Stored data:

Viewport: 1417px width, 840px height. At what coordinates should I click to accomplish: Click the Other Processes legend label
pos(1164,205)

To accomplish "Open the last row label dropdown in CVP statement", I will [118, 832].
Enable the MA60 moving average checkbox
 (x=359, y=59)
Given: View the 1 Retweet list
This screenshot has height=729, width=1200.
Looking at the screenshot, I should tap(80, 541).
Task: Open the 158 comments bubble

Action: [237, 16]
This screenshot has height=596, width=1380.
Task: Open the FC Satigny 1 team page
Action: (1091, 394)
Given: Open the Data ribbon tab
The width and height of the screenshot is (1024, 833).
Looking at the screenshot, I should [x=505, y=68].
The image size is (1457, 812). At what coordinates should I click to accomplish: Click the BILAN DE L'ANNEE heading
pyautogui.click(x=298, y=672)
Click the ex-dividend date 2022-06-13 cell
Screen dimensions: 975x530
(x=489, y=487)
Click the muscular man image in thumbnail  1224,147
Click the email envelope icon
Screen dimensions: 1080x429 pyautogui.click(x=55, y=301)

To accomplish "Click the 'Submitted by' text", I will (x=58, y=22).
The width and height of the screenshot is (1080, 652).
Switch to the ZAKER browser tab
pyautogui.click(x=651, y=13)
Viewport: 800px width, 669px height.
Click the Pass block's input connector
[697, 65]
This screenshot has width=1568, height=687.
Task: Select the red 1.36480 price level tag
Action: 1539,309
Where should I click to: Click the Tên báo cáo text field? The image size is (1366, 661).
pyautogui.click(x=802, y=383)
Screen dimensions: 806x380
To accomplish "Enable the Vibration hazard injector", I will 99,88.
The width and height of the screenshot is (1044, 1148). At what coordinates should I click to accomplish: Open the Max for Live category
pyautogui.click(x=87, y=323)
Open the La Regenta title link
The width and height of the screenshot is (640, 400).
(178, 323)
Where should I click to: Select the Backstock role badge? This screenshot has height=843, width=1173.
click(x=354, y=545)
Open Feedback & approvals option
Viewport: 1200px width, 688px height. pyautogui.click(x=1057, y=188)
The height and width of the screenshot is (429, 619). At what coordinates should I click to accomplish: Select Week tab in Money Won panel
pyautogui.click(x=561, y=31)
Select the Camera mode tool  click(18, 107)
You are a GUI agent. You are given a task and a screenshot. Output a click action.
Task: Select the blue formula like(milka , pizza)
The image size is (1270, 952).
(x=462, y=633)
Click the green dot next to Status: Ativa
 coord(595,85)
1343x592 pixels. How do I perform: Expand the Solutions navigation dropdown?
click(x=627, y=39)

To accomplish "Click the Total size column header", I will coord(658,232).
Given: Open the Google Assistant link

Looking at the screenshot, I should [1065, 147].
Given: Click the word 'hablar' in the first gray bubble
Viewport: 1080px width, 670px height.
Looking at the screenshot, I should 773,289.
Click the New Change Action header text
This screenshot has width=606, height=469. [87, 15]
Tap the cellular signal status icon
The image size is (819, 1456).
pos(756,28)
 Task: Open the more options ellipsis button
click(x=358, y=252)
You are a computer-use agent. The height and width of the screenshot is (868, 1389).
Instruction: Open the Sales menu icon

◆ REQUIRED WORK: Check each line above for the word "will", and copy the lines where it appears.

◆ TASK ANSWER:
To accomplish "Open the last row label dropdown in CVP statement", I will [118, 832].
To accomplish "Click the 'Submitted by' text", I will (x=58, y=22).
To accomplish "Enable the Vibration hazard injector", I will 99,88.
To accomplish "Click the Total size column header", I will coord(658,232).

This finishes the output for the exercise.